Current forecasts for the SGD to THB exchange rate reflect a cautious outlook amidst escalating global trade tensions, particularly influenced by U.S. tariffs. Analysts note that President Trump's recent announcement of a 10% tariff on Singaporean imports, alongside a steep 36% tariff on Thai goods, has heightened concerns regarding emerging Asian currencies, significantly impacting market sentiment. This backdrop has led to a 2% decline in both the Thai baht and the South Korean won, as fears of a global trade war increase risk aversion among investors.
In the context of the SGD, its value is closely managed by the Monetary Authority of Singapore (MAS) against a basket of currencies from major trading partners. Despite Singapore's favorable trade relations with the U.S., the imposition of tariffs has been a hindrance, pushing the SGD-THB exchange rate to recent 14-day lows of approximately 25.26. This level is not far below its 3-month average of 25.41, indicating a relatively stable trading range of just under 4%, with recent fluctuations between 24.82 and 25.78.

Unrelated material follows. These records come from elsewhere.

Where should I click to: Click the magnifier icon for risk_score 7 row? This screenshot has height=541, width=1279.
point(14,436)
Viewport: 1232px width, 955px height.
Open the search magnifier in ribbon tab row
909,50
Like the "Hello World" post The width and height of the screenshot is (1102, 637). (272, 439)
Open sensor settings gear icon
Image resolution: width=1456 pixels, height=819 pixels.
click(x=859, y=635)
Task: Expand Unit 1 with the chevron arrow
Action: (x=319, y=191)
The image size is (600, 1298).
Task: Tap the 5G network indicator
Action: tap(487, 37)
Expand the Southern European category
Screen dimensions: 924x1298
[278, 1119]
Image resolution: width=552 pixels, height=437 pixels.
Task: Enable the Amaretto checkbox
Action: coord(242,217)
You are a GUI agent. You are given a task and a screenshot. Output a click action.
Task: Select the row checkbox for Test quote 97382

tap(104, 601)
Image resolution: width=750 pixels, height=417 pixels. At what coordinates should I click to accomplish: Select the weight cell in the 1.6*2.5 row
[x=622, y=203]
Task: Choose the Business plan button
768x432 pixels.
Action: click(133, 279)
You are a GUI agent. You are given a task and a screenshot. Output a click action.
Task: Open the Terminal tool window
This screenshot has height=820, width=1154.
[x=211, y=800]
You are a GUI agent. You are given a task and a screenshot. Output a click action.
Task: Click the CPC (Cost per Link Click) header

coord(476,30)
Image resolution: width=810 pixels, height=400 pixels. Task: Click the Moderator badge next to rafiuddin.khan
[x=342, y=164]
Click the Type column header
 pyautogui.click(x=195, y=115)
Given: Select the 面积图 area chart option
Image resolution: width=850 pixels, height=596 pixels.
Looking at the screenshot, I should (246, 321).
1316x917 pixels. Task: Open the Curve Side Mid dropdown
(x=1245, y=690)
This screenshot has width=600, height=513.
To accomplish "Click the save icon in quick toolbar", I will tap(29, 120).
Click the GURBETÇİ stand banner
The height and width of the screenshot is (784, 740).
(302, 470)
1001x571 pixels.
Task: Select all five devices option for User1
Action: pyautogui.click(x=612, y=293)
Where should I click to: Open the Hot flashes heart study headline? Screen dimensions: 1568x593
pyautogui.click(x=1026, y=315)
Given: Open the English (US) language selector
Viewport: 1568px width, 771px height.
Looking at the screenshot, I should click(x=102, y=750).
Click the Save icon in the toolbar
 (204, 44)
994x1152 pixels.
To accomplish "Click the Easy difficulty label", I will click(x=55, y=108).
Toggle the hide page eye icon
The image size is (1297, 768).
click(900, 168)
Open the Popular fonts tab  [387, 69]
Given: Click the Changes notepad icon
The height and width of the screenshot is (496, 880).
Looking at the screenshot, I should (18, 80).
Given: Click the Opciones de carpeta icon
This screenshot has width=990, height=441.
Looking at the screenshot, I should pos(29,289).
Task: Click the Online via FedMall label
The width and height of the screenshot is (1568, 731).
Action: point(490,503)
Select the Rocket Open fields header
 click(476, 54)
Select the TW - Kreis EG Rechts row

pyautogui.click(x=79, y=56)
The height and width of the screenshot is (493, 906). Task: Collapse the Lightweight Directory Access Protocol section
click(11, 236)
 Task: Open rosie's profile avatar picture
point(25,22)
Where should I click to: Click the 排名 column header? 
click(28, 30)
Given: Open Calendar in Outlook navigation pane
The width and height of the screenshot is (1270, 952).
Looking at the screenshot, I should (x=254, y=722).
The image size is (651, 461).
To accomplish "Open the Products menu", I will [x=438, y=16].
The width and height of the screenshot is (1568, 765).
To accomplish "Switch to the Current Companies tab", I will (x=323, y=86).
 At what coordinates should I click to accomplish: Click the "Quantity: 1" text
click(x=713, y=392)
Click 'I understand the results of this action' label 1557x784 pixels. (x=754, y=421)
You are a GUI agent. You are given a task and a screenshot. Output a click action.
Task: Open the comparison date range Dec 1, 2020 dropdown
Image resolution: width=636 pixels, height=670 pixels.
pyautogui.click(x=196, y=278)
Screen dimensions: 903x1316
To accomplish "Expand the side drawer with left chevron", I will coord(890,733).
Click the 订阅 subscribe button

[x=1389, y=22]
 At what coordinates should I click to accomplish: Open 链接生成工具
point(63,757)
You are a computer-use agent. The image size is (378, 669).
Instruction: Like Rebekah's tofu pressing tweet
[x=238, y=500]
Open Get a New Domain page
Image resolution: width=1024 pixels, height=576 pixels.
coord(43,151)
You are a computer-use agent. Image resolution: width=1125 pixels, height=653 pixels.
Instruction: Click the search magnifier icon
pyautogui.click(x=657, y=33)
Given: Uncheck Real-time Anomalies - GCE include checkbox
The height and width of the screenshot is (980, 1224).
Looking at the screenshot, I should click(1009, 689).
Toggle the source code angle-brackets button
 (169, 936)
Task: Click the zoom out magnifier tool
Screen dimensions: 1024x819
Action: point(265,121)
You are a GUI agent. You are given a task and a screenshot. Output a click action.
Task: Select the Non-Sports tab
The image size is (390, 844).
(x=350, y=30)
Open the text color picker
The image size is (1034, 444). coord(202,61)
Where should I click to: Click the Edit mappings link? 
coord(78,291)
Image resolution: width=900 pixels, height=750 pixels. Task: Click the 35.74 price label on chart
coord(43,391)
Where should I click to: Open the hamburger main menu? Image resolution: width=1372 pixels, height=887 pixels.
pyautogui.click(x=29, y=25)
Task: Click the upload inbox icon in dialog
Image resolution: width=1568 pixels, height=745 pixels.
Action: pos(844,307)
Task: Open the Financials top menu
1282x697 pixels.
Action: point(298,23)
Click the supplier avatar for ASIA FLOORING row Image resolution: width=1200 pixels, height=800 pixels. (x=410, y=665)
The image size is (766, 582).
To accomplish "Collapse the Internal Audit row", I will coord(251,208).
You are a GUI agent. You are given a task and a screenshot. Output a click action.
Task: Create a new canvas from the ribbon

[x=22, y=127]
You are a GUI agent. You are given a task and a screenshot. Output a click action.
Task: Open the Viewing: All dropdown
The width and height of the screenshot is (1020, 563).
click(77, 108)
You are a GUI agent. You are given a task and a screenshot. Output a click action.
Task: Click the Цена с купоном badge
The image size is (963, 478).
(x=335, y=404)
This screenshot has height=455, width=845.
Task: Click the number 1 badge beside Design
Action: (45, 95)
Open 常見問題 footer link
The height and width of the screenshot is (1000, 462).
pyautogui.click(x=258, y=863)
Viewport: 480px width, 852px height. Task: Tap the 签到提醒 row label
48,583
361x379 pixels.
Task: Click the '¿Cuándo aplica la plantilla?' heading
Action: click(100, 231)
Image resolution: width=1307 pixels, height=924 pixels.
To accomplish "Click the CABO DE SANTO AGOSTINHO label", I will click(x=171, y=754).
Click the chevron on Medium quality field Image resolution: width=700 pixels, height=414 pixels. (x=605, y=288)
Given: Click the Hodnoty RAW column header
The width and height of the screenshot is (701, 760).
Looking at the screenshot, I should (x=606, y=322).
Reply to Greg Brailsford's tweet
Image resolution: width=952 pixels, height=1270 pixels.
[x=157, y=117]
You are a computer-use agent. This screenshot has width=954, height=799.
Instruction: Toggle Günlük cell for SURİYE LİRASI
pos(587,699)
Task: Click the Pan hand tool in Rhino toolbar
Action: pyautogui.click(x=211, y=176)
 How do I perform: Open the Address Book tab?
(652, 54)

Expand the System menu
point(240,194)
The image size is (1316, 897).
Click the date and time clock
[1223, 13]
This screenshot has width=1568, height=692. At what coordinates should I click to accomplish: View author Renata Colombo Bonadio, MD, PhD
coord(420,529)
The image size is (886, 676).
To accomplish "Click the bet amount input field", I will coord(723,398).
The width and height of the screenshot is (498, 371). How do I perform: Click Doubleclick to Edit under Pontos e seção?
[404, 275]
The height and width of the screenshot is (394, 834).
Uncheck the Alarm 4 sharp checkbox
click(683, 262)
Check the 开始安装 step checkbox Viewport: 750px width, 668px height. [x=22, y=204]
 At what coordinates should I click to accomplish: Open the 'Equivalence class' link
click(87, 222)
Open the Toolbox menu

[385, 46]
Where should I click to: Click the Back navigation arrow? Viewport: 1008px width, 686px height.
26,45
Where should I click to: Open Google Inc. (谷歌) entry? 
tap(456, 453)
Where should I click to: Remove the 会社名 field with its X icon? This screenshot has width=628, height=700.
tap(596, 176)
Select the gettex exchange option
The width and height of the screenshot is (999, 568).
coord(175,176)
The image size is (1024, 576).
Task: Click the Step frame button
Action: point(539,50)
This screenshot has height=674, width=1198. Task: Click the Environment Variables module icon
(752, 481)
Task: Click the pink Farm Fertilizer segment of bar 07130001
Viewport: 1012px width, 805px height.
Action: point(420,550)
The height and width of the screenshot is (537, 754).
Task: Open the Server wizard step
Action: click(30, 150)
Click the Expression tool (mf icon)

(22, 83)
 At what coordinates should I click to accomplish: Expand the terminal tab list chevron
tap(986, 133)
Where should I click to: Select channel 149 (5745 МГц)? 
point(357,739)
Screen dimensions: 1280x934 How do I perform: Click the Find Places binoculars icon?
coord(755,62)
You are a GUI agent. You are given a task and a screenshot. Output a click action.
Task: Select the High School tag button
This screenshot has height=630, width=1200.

Turning to the Thai baht, forecasters have observed a deteriorating outlook for the currency amid the ongoing trade tensions and reductions in interest rates by various central banks in the region, aimed at bolstering economic growth. The baht's decline is compounded by external factors such as oil prices, which have recently surged, with crude oil trading at around 74.23 USD—10.9% above its 3-month average. This volatility in oil prices can further strain the baht, affecting its exchange rate against the SGD.
Overall, market experts suggest that the SGD to THB exchange rate will remain influenced by both geopolitical developments and economic indicators, urging businesses and individuals involved in international transactions to monitor these factors closely to mitigate currency risk and optimize their exchange strategies.